Der Chaos Computer Club berichtet von einem Bundestrojaner, den der Bundesnachrichtendienst offenbar illegal einsetzt. Damit können bei den Nutzern Audio-Files wie Skype Gespräche oder Eingaben in Mozilla Firefox nachvollzogen werden.

Dem Chaos Computer Club (CCC) liegt nach eigenen Angaben der „Bundestrojaner“ des Bundesnachrichtendienstes vor. Dieser könne mehr in Erfahrung bringen, als es eigentlich der Fall sein dürfte. Der BND verletzt damit absichtlich den Datenschutz und der Einsatz sei ganz klar verfassungswidrig. Der CCC bekam Festplatten mit anonymem Absender zugespielt, die von dem Trojaner befallen waren.

Nach den Untersuchungen habe der CCC den Trojaner mit Sicherheit dem BND zuordnen können. Der Antiviren-Spezialist F-Secure bestätigt die Annahme: „Wir haben keinen Grund, die Erkenntnisse des CCC anzuzweifeln“, erklärte F-Secure der „Berliner Morgenpost“. F-Secure erläutert, wozu der Trojaner alles in der Lage ist. Das Programm könne Bildschormfotos machen, die Eingaben in den Firefox-Internetbrowser und Gespräche in den Chatprogrammen Skype und ICQ aufzeichnen. Sogar Audiodateien könnten an den BND weitergeleitet werden.
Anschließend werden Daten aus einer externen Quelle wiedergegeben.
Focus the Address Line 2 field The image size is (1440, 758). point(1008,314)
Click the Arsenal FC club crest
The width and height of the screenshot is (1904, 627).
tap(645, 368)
BND-Trojaner: Ermittlungsergebnisse können manipuliert werden

Noch beängstigender ist, dass der Trojaner des BND offenbar Programme auf dem betreffenden Rechner ändern oder neue einschleusen kann. Der CCC meint, so könnten Unschuldigen Beweise für ein Verbrechen untergeschoben werden. Unbemerkt könne das Programm auf Mikrofon, Kamera und Tastatur zugreifen. Von dem Lauschangriff bemerkt der Nutzer nichts.

Seit 2005 versucht der BND Verdächtige online zu überwachen. Damals wurde erstmals über den sogenannten „Bundestrojaner“ diskutiert. 2008 wurde vom Bundesverfassungsgericht entschieden, das die genannten Funktionen des Trojaners verfassungswidrig sind.